Study text:
_ _ _ _ _ _ _
Garlic is a unique and rewarding crop, prized for its flavor and longevity in storage. Unlike most vegetables grown from true botanical seeds, garlic propagation relies on planting vegetative material, which are genetic clones of the parent plant. Understanding how and when to harvest and prepare these structures ensures the best quality bulbs for the following planting season.
Understanding Garlic Propagation Material
Many gardeners use the term “garlic seeds,” but garlic rarely produces traditional botanical seeds. True garlic seeds result from sexual reproduction, primarily used by breeders to create new varieties. This method is difficult for the average home grower due to low viability (10 to 15%) and requires specialized techniques and a multi-year commitment to produce a usable bulb.
The two primary materials for propagation are cloves and bulbils, both involving asexual reproduction. Cloves are the individual segments found within the main underground bulb, and they are the most common and reliable planting material, yielding a full-sized bulb in a single season. Bulbils are tiny aerial cloves that form in the flower head, or scape, of hardneck garlic varieties and are often what people are referring to when they mention “garlic seeds.”
Harvesting Garlic Bulbils
Bulbils offer a clean, disease-free method of multiplying a variety, though it requires more patience than planting cloves. To harvest them, allow the scape to remain on the plant, refraining from the common practice of cutting it in early summer to encourage larger bulb growth. Bulbils are ready for harvest when the scape has fully matured, typically in late summer, and the cluster has expanded and split open the protective sheath.
Cut the entire scape head from the plant or wait until the plant begins to die back naturally. Once removed, the bulbils need a short drying period to prepare them for storage. Spread the clusters in a single layer in a well-ventilated area, away from direct sunlight, for a few days to condition them. When planted in the fall, these bulbils produce small, single-cloved bulbs (“rounds”) in their first year, which are then replanted to yield a full, segmented bulb in the second season.
Harvesting and Curing the Main Bulbs
The main underground bulbs require precise timing for harvest. The best indicator is the plant’s foliage, which signals when the bulb has finished sizing up and the protective outer wrappers are beginning to dry. Growers aim to harvest when approximately half of the lower leaves have yellowed and died back, leaving four to six green leaves still active at the top of the plant.
Harvesting too early results in small bulbs that have not reached their full potential, while waiting too long causes the mature bulb to split its protective wrappers underground, which greatly reduces its storage life. When the timing is right, resist the temptation to pull the plants by the stem, as this can easily separate the stem from the bulb. Instead, use a garden fork or spade to gently loosen the soil several inches away from the plant, carefully lifting the entire bulb, stem, and roots from the ground.
_ _ _ _ _ _ _
Work order A:
Turn the paragraph of the text on garlic propagation that begins "Harvesting too early results" into a short bulleted list that keeps its main facts.
Work order B:
Repeat word for word the part of the text on garlic propagation starting with "Understanding Garlic Propagation" and going on through "a usable bulb.".
Work order C:
According to the text on garlic propagation, why is growing garlic from true botanical seeds hard for the average home grower? Answer in one to three sentences.
_ _ _ _ _ _ _
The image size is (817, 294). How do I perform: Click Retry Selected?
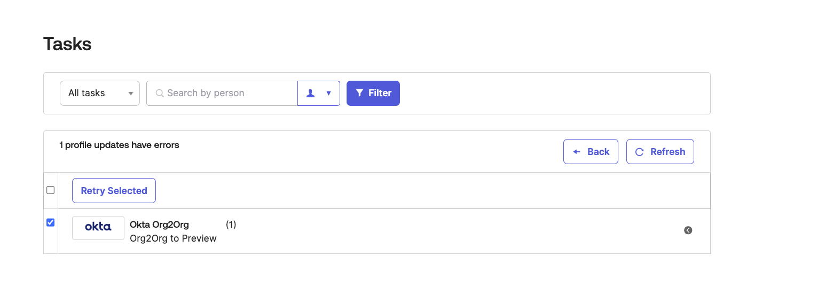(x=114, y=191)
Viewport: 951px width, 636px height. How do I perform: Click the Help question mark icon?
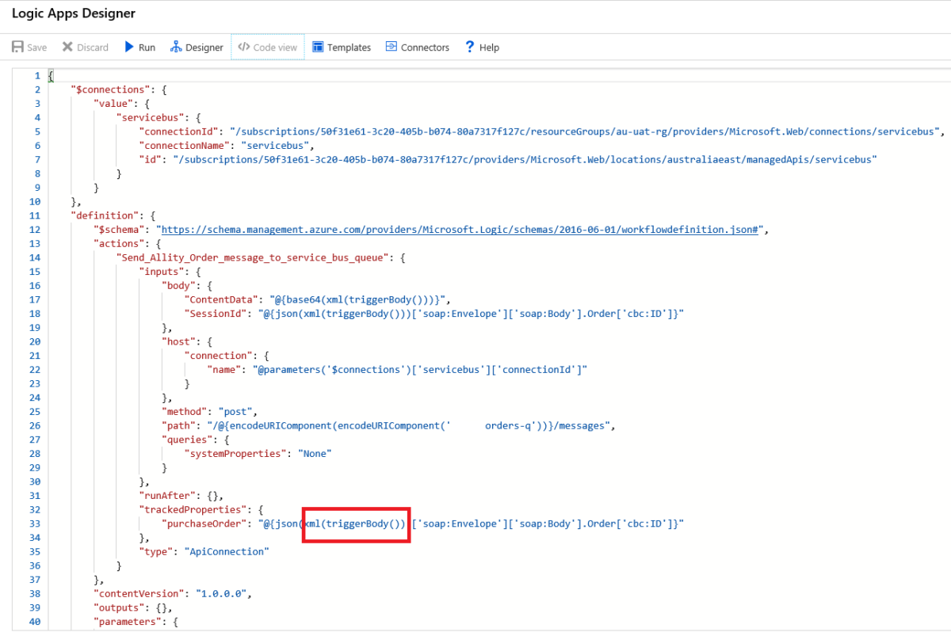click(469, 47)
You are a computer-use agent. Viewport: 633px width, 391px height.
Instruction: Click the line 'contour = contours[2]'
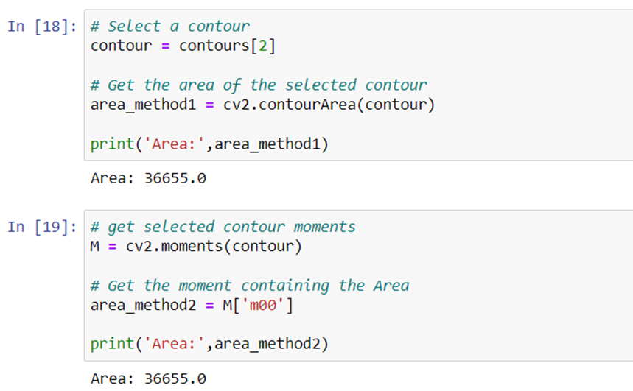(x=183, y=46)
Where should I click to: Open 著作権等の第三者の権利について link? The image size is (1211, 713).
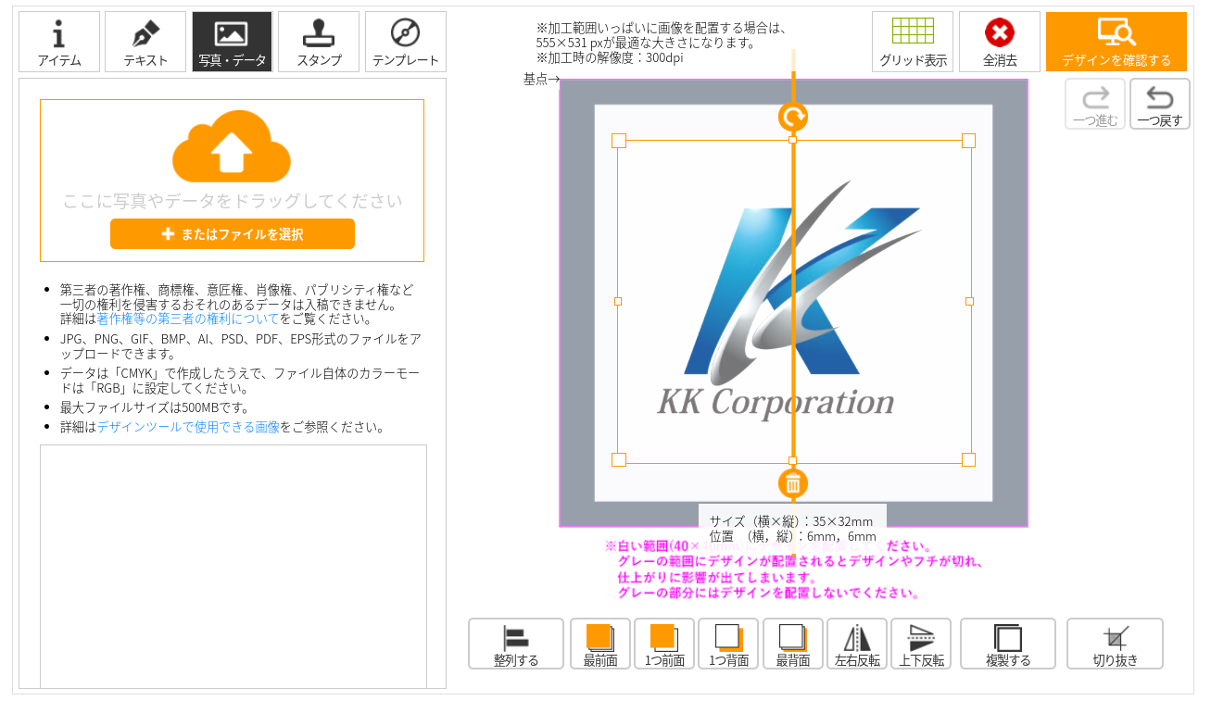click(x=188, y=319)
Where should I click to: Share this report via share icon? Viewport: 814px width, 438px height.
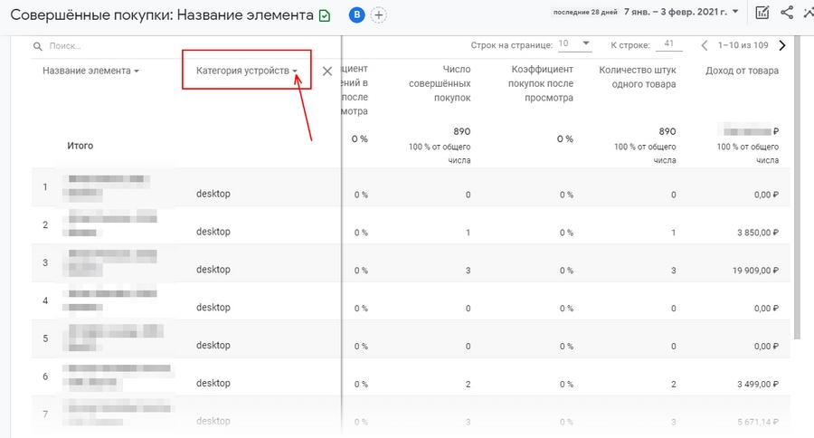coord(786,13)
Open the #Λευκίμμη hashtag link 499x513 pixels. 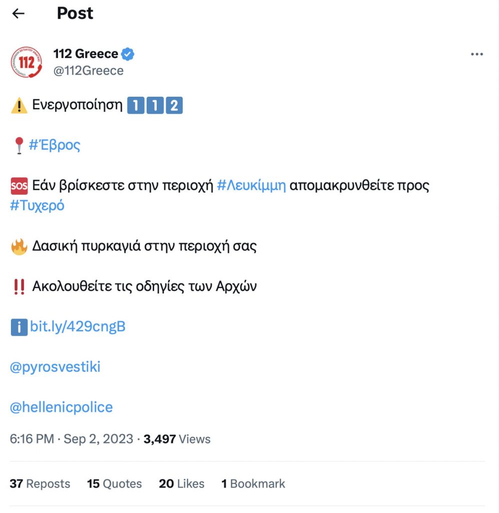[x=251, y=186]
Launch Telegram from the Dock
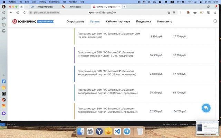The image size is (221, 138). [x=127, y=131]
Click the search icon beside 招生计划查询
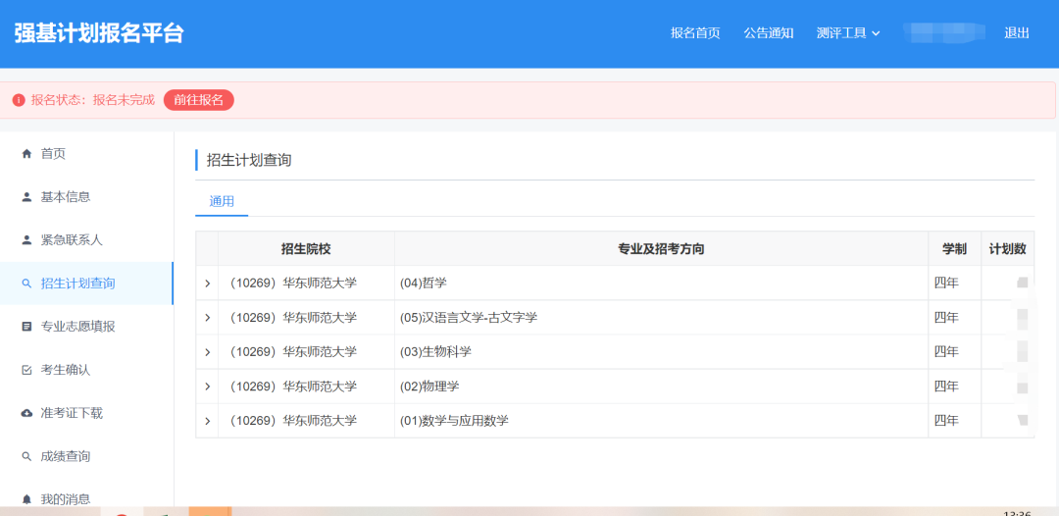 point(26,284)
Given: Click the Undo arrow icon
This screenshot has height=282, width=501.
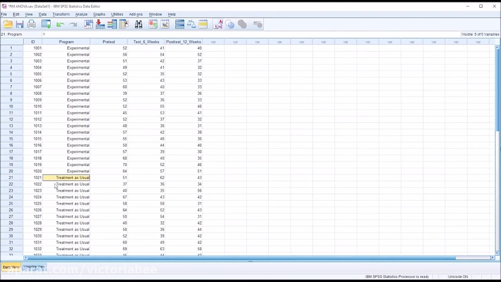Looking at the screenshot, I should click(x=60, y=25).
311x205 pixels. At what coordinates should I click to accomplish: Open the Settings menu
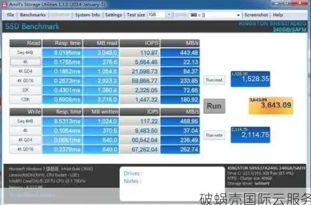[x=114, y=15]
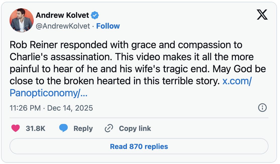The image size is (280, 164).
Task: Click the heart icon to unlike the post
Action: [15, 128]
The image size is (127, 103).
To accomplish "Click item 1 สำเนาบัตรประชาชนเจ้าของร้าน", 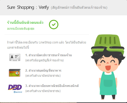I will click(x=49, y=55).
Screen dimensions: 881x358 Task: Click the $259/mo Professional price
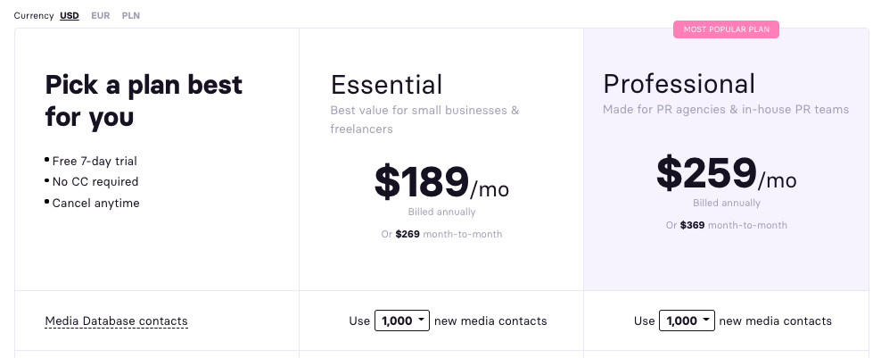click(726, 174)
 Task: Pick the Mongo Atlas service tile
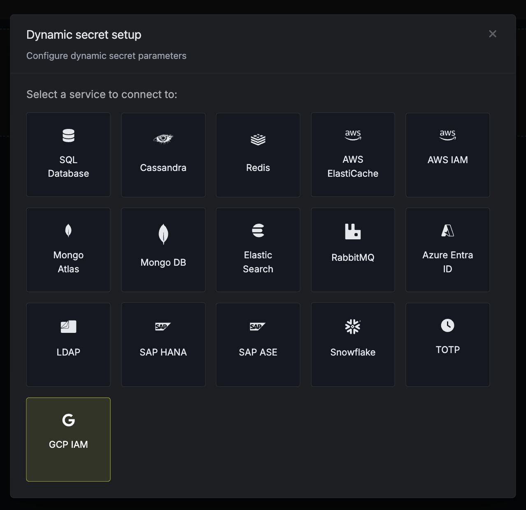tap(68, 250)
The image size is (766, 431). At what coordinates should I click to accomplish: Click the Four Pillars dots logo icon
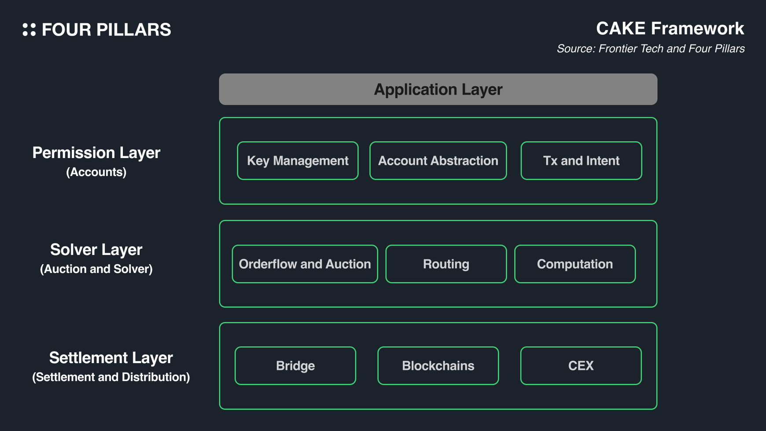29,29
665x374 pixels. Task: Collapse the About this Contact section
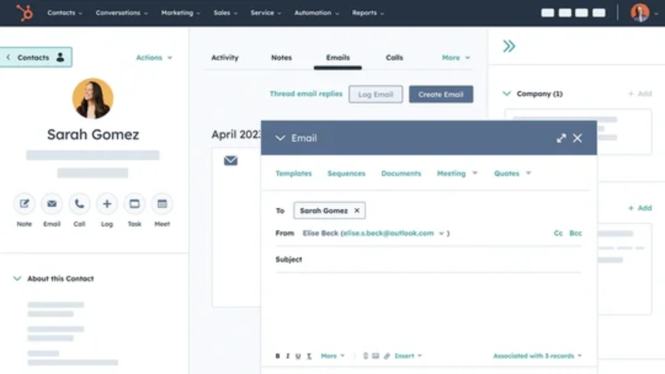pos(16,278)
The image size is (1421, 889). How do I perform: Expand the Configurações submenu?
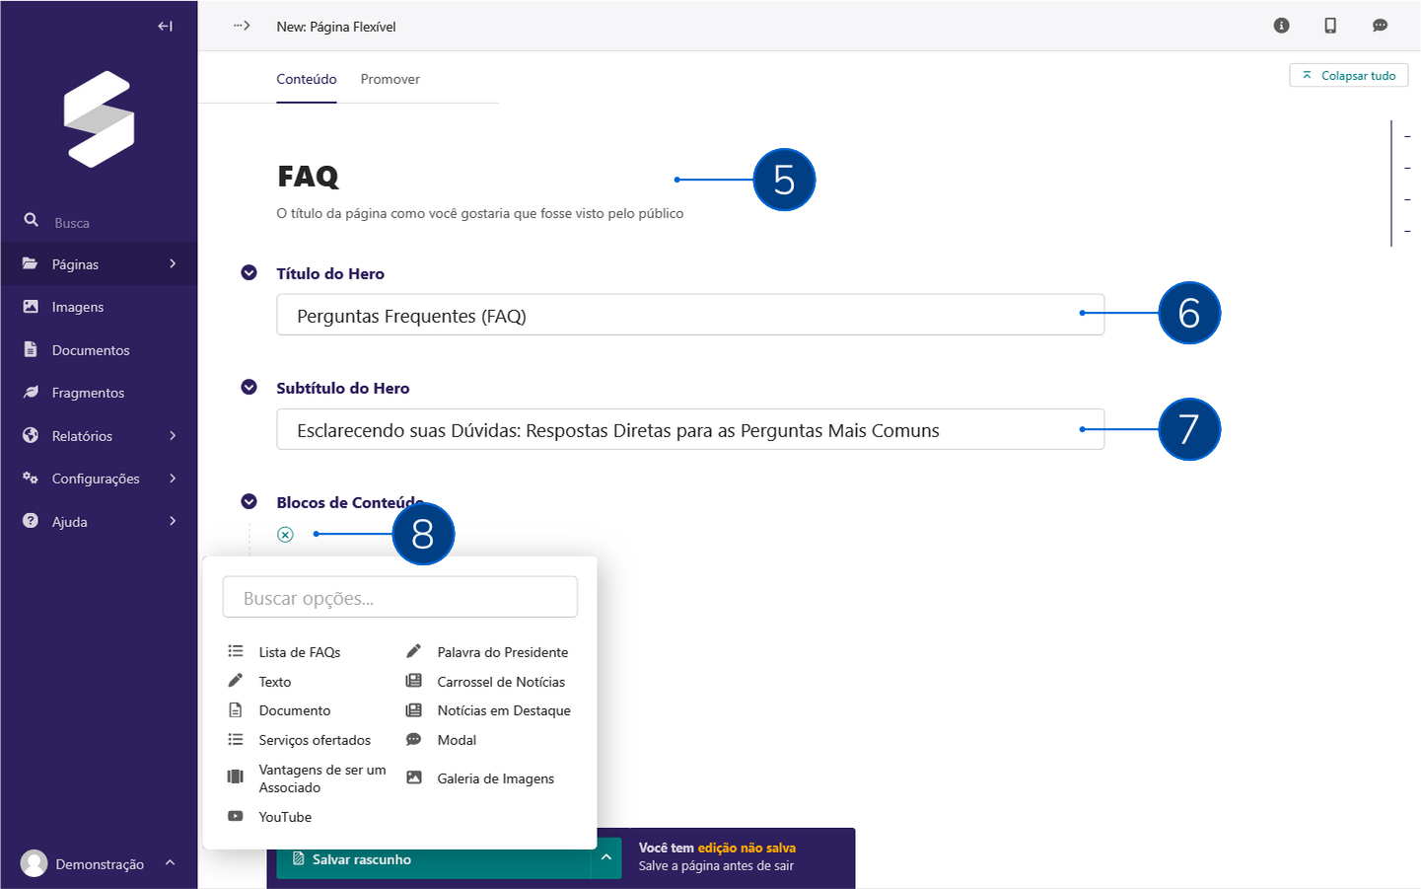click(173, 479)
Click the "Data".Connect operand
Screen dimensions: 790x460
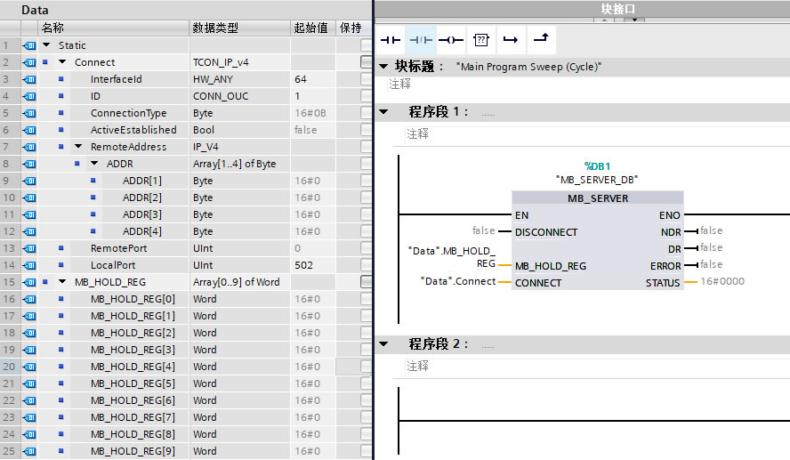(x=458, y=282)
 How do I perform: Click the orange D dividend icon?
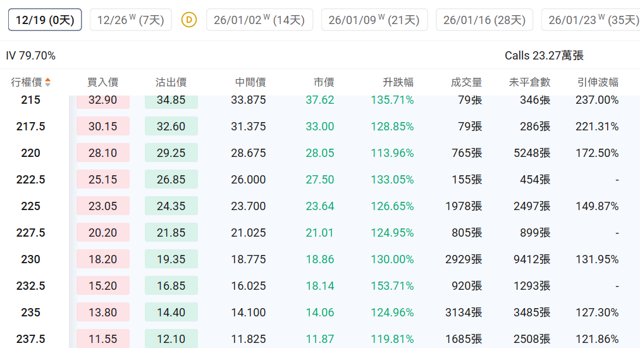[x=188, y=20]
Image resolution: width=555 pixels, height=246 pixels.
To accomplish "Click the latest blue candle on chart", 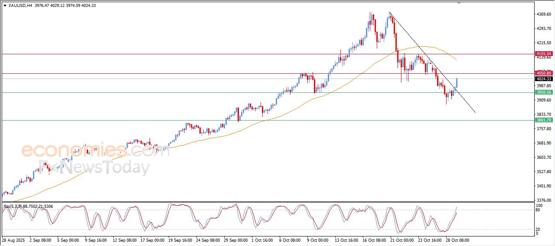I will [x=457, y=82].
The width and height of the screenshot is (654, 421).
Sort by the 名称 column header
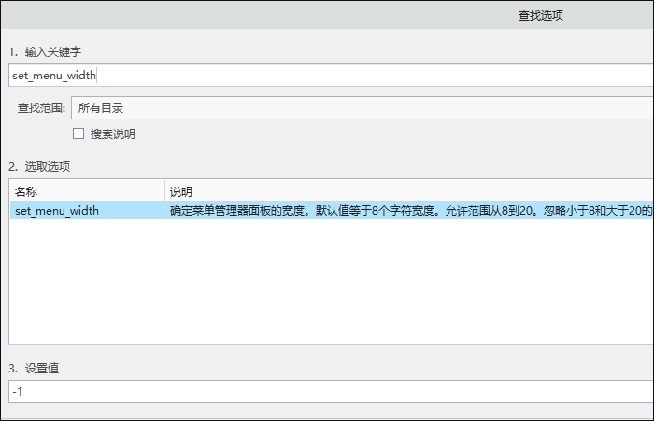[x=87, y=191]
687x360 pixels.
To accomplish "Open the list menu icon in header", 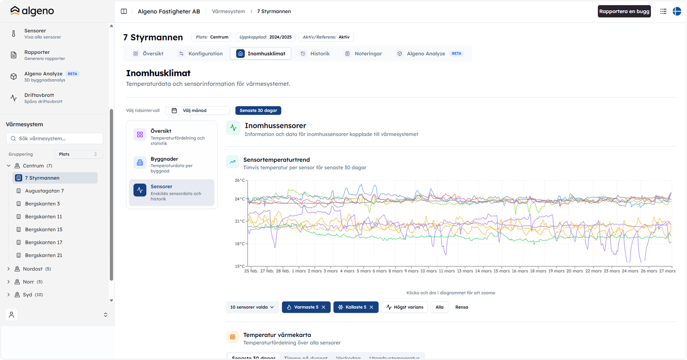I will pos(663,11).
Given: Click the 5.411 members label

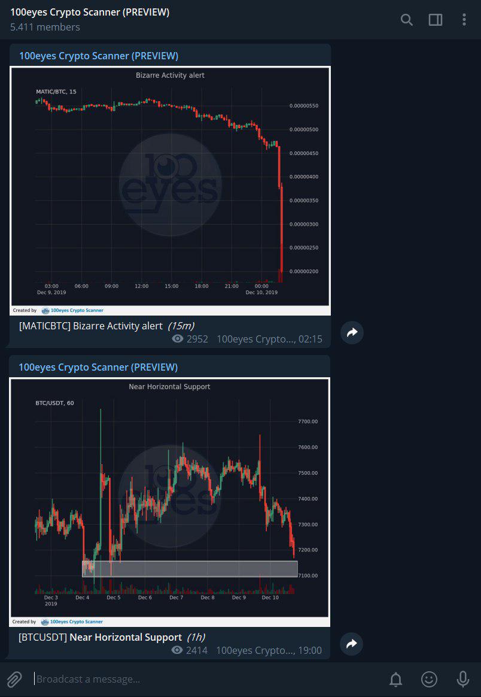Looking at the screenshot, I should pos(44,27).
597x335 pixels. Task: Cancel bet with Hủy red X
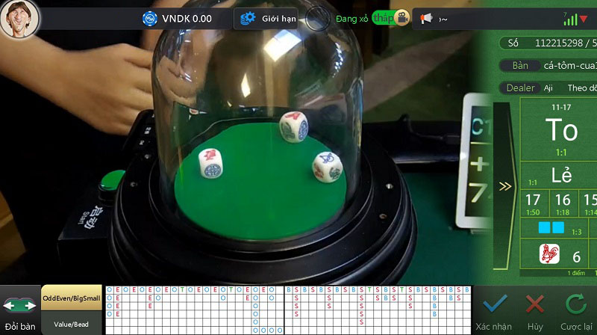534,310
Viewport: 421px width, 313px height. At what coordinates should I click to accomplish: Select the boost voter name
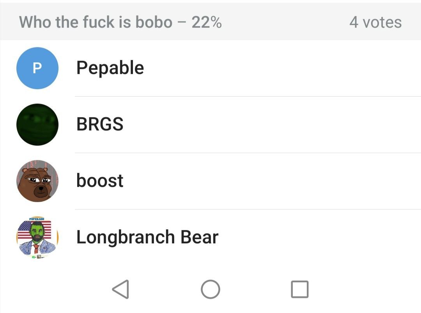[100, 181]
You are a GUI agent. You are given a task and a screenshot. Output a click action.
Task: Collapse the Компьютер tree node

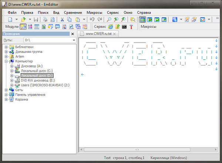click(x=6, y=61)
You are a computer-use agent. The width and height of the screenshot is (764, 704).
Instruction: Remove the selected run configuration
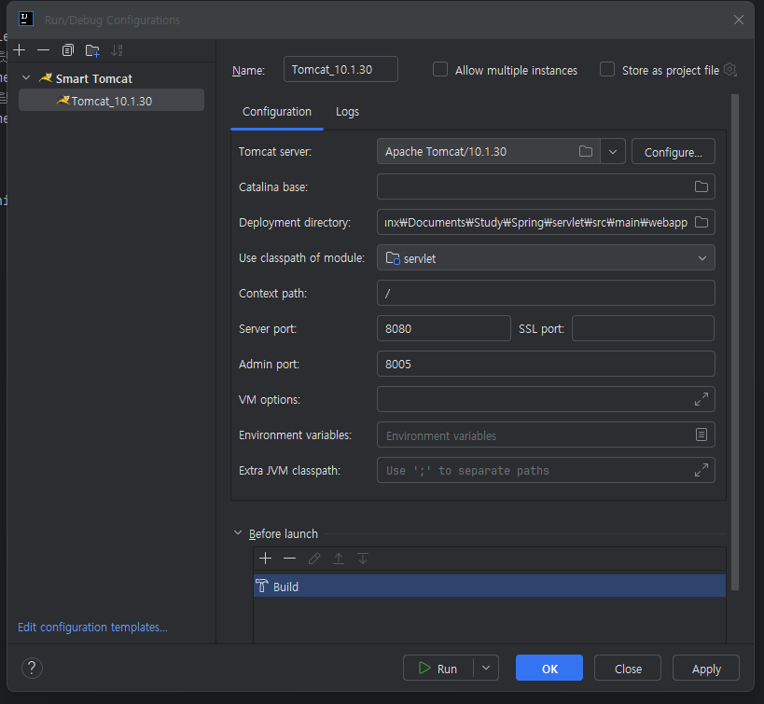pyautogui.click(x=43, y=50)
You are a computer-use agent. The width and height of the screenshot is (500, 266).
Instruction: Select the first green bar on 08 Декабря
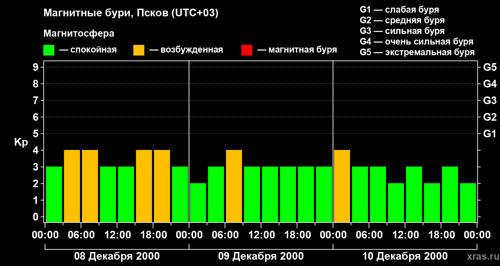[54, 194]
_ _ _ _ _ _ _
Expected answer A:
- Harvesting too early produces small bulbs that have not reached their full potential.
- Waiting too long lets the mature bulb split its protective wrappers underground, which greatly reduces its storage life.
- Don't pull the plants by the stem, because the stem can easily separate from the bulb.
- Instead, loosen the soil several inches from the plant with a garden fork or spade, and lift the bulb, stem, and roots together.

Expected answer B:
Understanding Garlic Propagation Material
Many gardeners use the term “garlic seeds,” but garlic rarely produces traditional botanical seeds. True garlic seeds result from sexual reproduction, primarily used by breeders to create new varieties. This method is difficult for the average home grower due to low viability (10 to 15%) and requires specialized techniques and a multi-year commitment to produce a usable bulb.

Expected answer C:
True garlic seeds have low viability, only 10 to 15%. Growing them also requires specialized techniques and a commitment of several years before they produce a usable bulb.